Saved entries
>>>>
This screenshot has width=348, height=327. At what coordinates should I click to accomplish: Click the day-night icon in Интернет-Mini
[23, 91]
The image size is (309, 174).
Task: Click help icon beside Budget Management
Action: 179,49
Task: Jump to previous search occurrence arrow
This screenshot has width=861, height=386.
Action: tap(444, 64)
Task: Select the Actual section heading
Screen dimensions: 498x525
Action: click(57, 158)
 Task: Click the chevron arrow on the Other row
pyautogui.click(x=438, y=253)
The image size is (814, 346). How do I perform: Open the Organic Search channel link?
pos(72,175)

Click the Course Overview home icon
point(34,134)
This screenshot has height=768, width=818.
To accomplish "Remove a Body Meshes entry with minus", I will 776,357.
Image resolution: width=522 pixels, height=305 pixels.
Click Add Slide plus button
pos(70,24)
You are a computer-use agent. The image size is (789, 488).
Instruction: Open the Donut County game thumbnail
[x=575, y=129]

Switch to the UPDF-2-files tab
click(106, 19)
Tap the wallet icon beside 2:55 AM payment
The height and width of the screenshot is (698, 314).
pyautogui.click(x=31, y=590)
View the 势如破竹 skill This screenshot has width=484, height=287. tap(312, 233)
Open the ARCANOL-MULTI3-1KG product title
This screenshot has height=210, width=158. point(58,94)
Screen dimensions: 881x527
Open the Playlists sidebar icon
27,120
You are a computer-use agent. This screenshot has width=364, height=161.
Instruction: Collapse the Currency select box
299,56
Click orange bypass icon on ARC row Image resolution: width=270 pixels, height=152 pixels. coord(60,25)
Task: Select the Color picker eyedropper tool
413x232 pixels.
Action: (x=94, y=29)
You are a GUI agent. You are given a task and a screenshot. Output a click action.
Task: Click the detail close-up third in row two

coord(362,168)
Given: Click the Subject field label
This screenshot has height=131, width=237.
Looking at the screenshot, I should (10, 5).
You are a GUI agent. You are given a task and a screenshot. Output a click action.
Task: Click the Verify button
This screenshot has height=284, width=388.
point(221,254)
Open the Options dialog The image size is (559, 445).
<<<<
Prompt
The records above should be given again in full, exactly as written.

Written solution
This screenshot has width=348, height=327. At what coordinates should I click to accomplish: Click the day-night icon in Интернет-Mini
[23, 91]
The image size is (309, 174).
Task: Click help icon beside Budget Management
Action: 179,49
Task: Jump to previous search occurrence arrow
This screenshot has width=861, height=386.
Action: tap(444, 64)
Task: Select the Actual section heading
Screen dimensions: 498x525
Action: click(57, 158)
 Task: Click the chevron arrow on the Other row
pyautogui.click(x=438, y=253)
The image size is (814, 346). How do I perform: Open the Organic Search channel link?
pos(72,175)

Click the Course Overview home icon
point(34,134)
This screenshot has height=768, width=818.
To accomplish "Remove a Body Meshes entry with minus", I will 776,357.
Image resolution: width=522 pixels, height=305 pixels.
Click Add Slide plus button
pos(70,24)
You are a computer-use agent. The image size is (789, 488).
Instruction: Open the Donut County game thumbnail
[x=575, y=129]

Switch to the UPDF-2-files tab
click(106, 19)
Tap the wallet icon beside 2:55 AM payment
The height and width of the screenshot is (698, 314).
pyautogui.click(x=31, y=590)
View the 势如破竹 skill This screenshot has width=484, height=287. tap(312, 233)
Open the ARCANOL-MULTI3-1KG product title
This screenshot has height=210, width=158. point(58,94)
Screen dimensions: 881x527
Open the Playlists sidebar icon
27,120
You are a computer-use agent. This screenshot has width=364, height=161.
Instruction: Collapse the Currency select box
299,56
Click orange bypass icon on ARC row Image resolution: width=270 pixels, height=152 pixels. coord(60,25)
Task: Select the Color picker eyedropper tool
413x232 pixels.
Action: (x=94, y=29)
You are a GUI agent. You are given a task and a screenshot. Output a click action.
Task: Click the detail close-up third in row two

coord(362,168)
Given: Click the Subject field label
This screenshot has height=131, width=237.
Looking at the screenshot, I should (10, 5).
You are a GUI agent. You are given a task and a screenshot. Output a click action.
Task: Click the Verify button
This screenshot has height=284, width=388.
point(221,254)
Open the Options dialog The image size is (559, 445).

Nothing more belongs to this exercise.